~ Things Are a Little Different This Time
We finally had our first ultrasound at the high risk doctor. I don't know why, but it seems like for my first pregnancy that I had the ultrasound earlier, but then again it could be because I'm more anxious. Usually, it's so exciting to see the baby for the first time, but I was more scared than anything. I had worse-case scenarios playing through my head all week even though I was trying my best to be optimistic, but I found that those thoughts wouldn't leave me. I had so many built up emotions. When it came time for my ultrasound, I layed on the table and my bladder was so full that I think it was taking my mind off of some of my nervousness. At first, I was afraid that the ultrasound tech couldn't find anything. Then, when she found the baby I initially was worried because I didn't see any movement. Then she zoomed in on the heart, everything looked good, the heartbeat is strong, and the baby is measuring within my due date. I took a deep breath and it was reassuring to see the baby and the heart beat. At the same time, I still hold onto the concern because of the fact that it's too early to tell how the baby is doing.
According to the doctor I'm considered "low high-risk," but to me that sounds like an oxymoron! In other words, for now I'm considered high risk, but because the genetic aspect of passing anything to this child is low, then I'm on the low end of that. I will have to see the high risk OB for an ultrasound at weeks 13, 16, and between 18 and 20 just to make sure the baby is growing as scheduled. We noticed Ada was measuring small at my anatomy ultrasound which is why they are keeping a close eye on the baby's growth. But, looking back, she was measuring a week behind on the first ultrasound as well, but they didn't think anything of it because they just assumed the due date was off. So, I am just trying to be thankful for all the positive information that we found thus far while keeping in mind that all of the extra ultrasounds will just help ease my anxiety of not knowing how the baby is actually doing.
This week it seems like my constant nausea is a bit more tolerable, or I'm just getting more use to it. It's hard to find something to eat because I really have to want to eat it, or it will make me feel sick! I have noticed that the more sleep I get, the better I feel. I feel guilty at times because I have been getting so wiped out at the end of the day and so picky about what I feel like eating that Mark tries as hard as he can to make me feel better. He is so patient with me!
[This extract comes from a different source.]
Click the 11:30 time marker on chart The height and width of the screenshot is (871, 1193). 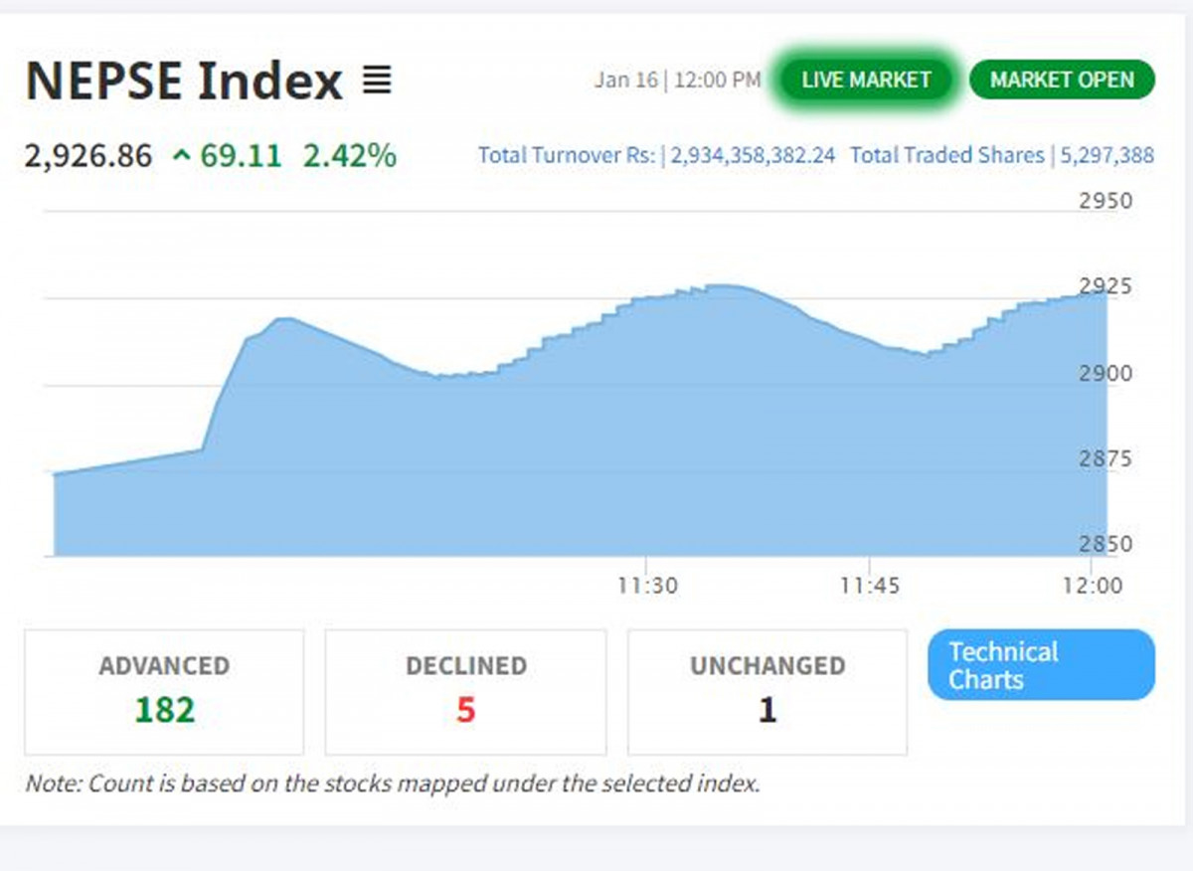click(647, 585)
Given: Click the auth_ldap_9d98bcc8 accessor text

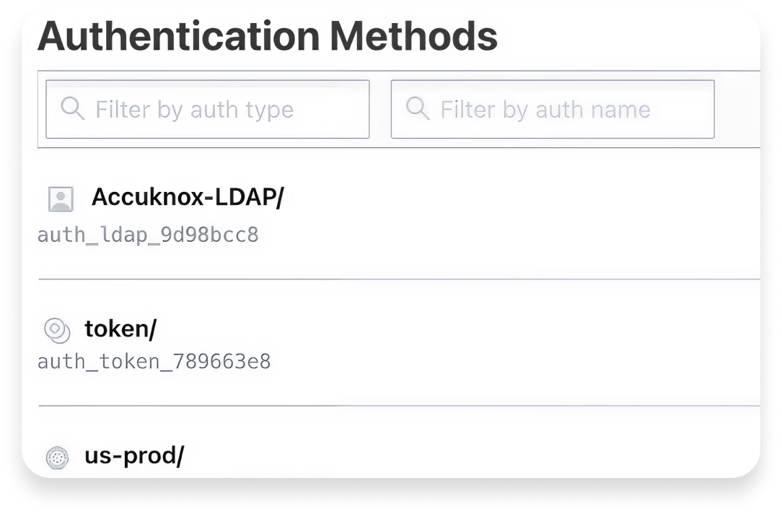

After the visit to the high risk doctor we went out with another couple that we met at the support group. They also lost their child at 25 weeks last year. We found out that they are also pregnant and are also due in January, but they have not told anyone. Listening to their fears and apprehension makes us realize that our anxiety is perfectly normal and that we're not overreacting! We're not going to have the happy-go-lucky, pregnancy bliss that we once had. So, I am trying to appreciate the good news that we do receive but knowing things are just a little different this time.